Given Gensler’s hyperactive regulatory imagination and appetite, that certainly sounds bad for the future of PFOF, and with it, four out of every five dollars say, Robinhood makes. Not so, says Dan Gallagher. According to Robinhood’s chief legal officer, once the terrifically uninformed Gensler learns about the amazing practice that incidentally happens to be crucial for the success of his business, he’s not only not going to ban PFOF—he’s going to put it in the Constitution.

The Securities and Exchange Commission is “going to arrive at the conclusion that payment for order flow is undoubtedly an amazingly good thing for retail investors and they’re not going to ban it,” Robinhood’s Dan Gallagher told CNBC’s “Squawk Box” on Monday…. “At Robinhood, [payment for order flow] is the life blood of a no commission, no minimum balance brokerage.
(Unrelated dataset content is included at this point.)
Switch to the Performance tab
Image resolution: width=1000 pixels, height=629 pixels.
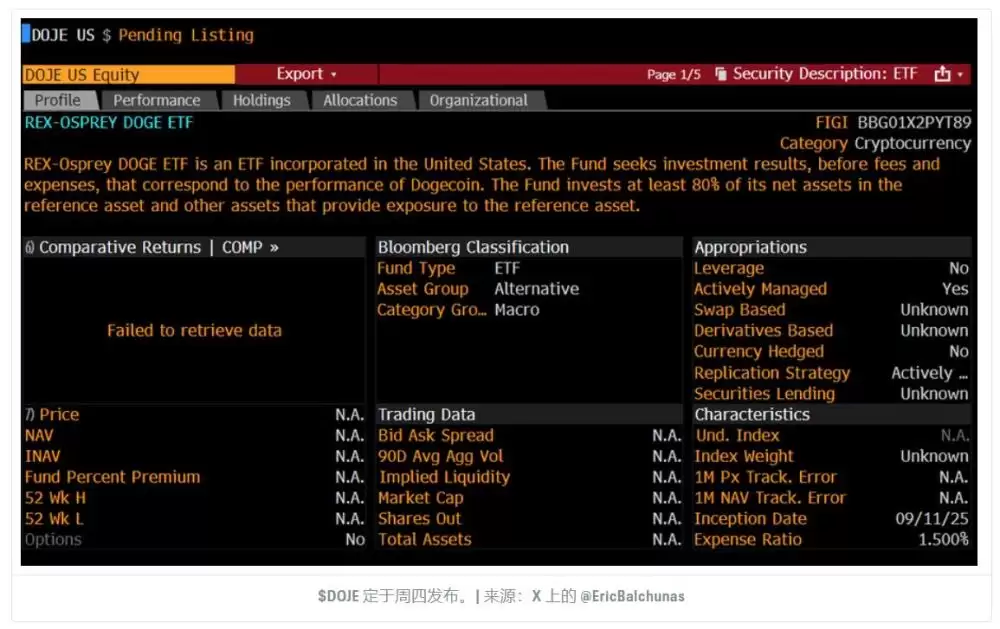point(156,100)
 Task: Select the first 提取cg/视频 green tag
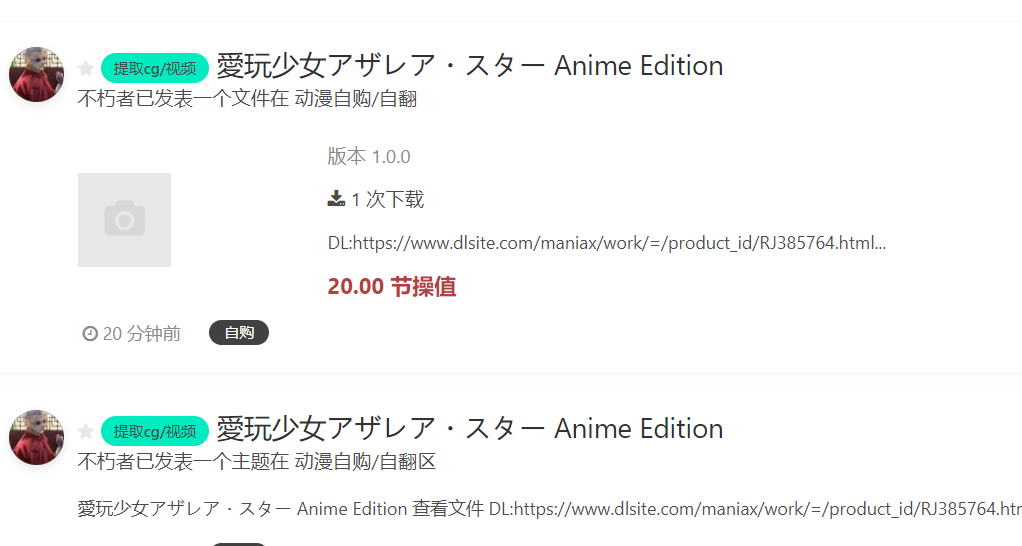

This is what has brought in a whole new generation of investors,” added Gallagher. “I think that the overwhelming evidence is that the current market structure works well for retail investors.”

It's true: We’re sure Gensler completely missed that whole GameStop thing while he was putting together President Biden’s financial services regulation team and getting ready to nominate himself to lead the SEC.

“The notion that our customers are stupid, that they need protection, that they need the government and the nanny state to come out and save them for making bad decisions, I think they’re insulted,” said Gallagher.

Yea, it’s definitely their intelligence being insulted, and not that of the veteran regulator, MIT Sloan professor and one of the youngest Goldman Sachs partners ever.

Robinhood’s chief legal officer says the SEC won’t ban payment for order flow [CNBC]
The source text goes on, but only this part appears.